No último dia 27 de outubro, Fabio Luis Barbosa dos Santos apresentou as principais teses de seu livro Além do PT — A crise da esquerda brasileira em perspectiva latino-americana na Escola Nacional Florestan Fernandes, em Guararema, no interior de São Paulo. Eis uma síntese:

1) O PT é corresponsável pela própria decadência: apassivou os movimentos populares (que, por sua vez, aceitaram submeter-se às benesses da proximidade com o poder) enquanto pactuou com os setores políticos e econômicos (agronegócio, PMDB, mídia) que mais tarde viriam a guindá-lo do poder;

2) O golpe contra Dilma não significa uma mudança no sentido da história brasileira, mas a imposição de um ritmo mais acelerado e truculento em um mesmo sentido, que é conservador: um exemplo disso é que o ministro da Fazenda de Temer foi presidente do Banco Central com Lula.

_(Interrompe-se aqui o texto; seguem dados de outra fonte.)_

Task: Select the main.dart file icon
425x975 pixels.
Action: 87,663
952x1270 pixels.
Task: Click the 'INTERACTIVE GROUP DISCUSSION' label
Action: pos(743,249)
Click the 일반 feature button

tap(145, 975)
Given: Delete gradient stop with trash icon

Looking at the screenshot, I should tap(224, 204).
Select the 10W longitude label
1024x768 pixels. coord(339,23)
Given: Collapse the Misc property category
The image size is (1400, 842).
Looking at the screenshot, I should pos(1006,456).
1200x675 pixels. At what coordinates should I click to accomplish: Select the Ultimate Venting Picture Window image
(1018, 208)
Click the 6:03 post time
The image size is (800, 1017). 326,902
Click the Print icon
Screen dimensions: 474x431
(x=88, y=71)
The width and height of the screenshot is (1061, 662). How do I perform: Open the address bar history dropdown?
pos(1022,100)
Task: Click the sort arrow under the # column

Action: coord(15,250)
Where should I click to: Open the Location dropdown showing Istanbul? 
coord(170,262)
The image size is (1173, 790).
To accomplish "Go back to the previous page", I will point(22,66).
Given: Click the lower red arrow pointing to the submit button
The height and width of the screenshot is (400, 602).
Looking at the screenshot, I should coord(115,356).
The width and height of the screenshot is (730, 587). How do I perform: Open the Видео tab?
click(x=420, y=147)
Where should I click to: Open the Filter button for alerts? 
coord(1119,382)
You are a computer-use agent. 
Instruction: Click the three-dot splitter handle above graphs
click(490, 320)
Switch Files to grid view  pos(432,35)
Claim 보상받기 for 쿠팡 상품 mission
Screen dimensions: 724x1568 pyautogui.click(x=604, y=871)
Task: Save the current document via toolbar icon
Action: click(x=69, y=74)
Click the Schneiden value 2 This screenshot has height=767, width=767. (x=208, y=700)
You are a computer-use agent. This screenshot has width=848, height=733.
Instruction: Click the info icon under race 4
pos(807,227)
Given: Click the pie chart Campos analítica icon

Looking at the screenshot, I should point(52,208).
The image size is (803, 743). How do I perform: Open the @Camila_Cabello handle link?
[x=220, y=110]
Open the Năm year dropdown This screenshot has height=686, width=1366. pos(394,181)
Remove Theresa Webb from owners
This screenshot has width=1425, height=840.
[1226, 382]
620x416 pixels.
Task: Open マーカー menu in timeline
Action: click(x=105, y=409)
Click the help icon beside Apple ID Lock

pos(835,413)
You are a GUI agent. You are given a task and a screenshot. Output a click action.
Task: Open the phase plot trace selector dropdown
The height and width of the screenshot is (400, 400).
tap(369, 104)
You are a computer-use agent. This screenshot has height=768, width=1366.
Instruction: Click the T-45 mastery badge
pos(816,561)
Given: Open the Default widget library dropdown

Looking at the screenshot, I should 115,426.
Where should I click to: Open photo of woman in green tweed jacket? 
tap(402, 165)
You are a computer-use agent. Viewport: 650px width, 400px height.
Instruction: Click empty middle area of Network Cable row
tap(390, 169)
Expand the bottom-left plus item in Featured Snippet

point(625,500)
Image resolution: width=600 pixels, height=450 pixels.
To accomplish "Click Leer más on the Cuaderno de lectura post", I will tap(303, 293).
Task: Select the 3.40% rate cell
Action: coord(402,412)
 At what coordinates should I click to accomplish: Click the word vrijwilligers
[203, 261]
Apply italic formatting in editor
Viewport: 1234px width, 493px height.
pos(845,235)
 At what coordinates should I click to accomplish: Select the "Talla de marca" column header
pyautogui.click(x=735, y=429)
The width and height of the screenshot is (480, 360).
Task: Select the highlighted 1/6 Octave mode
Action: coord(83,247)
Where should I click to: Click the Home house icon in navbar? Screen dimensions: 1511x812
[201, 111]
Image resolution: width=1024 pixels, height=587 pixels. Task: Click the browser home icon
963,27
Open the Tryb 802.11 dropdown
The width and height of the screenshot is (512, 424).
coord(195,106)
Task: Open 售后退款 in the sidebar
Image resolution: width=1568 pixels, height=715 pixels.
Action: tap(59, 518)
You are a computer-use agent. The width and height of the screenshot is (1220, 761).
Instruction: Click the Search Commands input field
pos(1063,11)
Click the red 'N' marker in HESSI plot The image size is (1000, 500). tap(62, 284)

3) O PT caiu não porque representava um projeto popular para o país, mas porque perdeu sua funcionalidade política às elites: deixou de garantir pequenos ganhos aos mais pobres, freando o descontentamento popular: o PT passou a ser desnecessário para o avanço do neoliberalismo, ao qual jamais se opôs durante os treze anos em que ocupou o Planalto.

4) As gestões petistas não funcionaram como alavanca, mas como freio da chamada “onda progressista” sul-americana: o projeto brasileiro das “campeãs nacionais” e da expansão do capital nacional sobre a região viu no bolivarianismo um concorrente — e não um aliado — para suas pretensões subimperialistas, subordinadas, por sua vez, aos Estados Unidos;

5) De maneira geral, a chamada “onda progressista” sul-americana não questionou o neoliberalismo: quando o fez, como no caso da Venezuela, o fez baseando-se no extractivismo — que historicamente é o maior produtor de dependência e desigualdade em toda a América Latina;

6) A grande lição deixada pelos governos petistas, no Brasil, e pelos governos progressistas, na América do Sul, em perspectiva histórica, é que não é possível implementar mudanças políticas e sociais dentro da ordem.

Conclusão: É preciso “matar” simbolicamente o PT, além de reelaborar um horizonte político baseado no combate à dependência e à desigualdade, ou seja, no combate aos imperativos do crescimento econômico, da superexploração do trabalho e da degradação da natureza, mirando a uma política contra-hegemônica: caso contrário, se estará fazendo nada mais que um reformismo conservador.